In 1967, McLuhan echoed nearly verbatim Norbert Wiener’s vision of a total informational environment: “All media are extensions of some human faculty—psychic or physical…The extension of any one sense alters the way we think and act—the way we perceive the world. When these ratios change, men change.”

Wiener wrote, “The transportation of messages serves to forward an extension of man’s senses and his capabilities of action from one end of the world to another.” The extent of the direct influence of cybernetics on McLuhan’s thinking has not been entirely ignored, and is demonstrated in analyses by both Fred Turner and McLuhan’s student Donald Theall. When Theall first exposed McLuhan to cybernetics in 1950, he turned his “new interest in cybernetics into a series of queries about poetry, art, technology, and communication.”

McLuhan’s concept of the “artist” was very similar to Wiener’s concept of the cybernetic scientist whose knowledge of information patterns could permit him to link interdisciplinary fields. McLuhan wrote, “The artist is the person who invents the means to bridge between biological inheritance and the environments created by technological innovations.”

Wiener’s cybernetics holds that information itself is what gives people control over their environment. The concept of feedback, self-monitoring by an organism, demonstrates the inherent ability of information in a cybernetic framework to allow control. Wiener wrote,

For any machine subject to a varied external environment to act effectively, it is necessary that information concerning the results of its own action be furnished to it as part of the information on which it must continue to act.

For Wiener, information was all that one needed to understand and control the environment. But for McLuhan, information naturally acquired meaning by being assembled into meaningful patterns in the form of poetry, art, irony, and humor. People project meaning onto information, but information itself does not have inherent value. McLuhan called the process by which information acquires meaning “myth.” Myth was a way to understand the information environment on a human level.

Myth is a mode of simultaneous awareness of a complex group of causes and effects. Electric circuitry confers a mythic dimension on our ordinary individual and group actions. Our technology forces us to live mythically, but we continue to think fragmentarily, and on single, separate planes.

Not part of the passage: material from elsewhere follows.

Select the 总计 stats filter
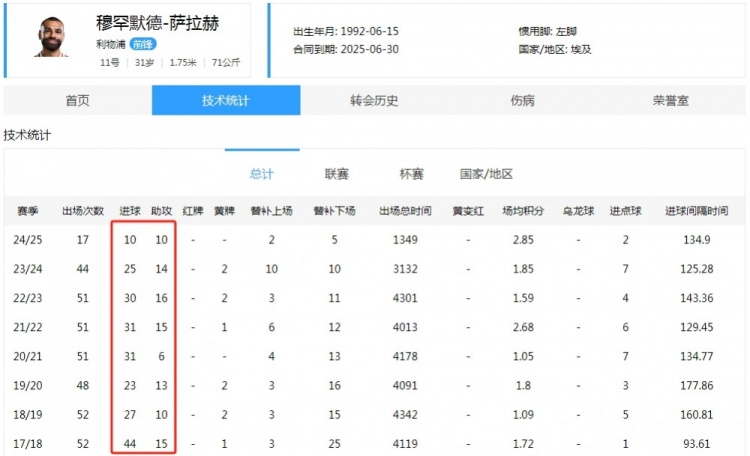261,174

For McLuhan, myth connected the cold and unemotional world of cybernetics with passion, identity, and direct experience.

The young today live mythically and in depth. Many of our institutions suppress all the natural direct experience of youth, who respond with untaught delight to the poetry and beauty of the new technological environment, the environment of popular culture.

The implication of McLuhan’s concept of myth was that, because myth was the conferral of human understanding on technology, human consciousness was actually prior to processes of information.

In other words, go ahead–call me a technological determinist. To ignore the power of technology to augment, extend, and enable all of the thoughts, desires, passions, and practices of humanity is to ignore that which makes us human.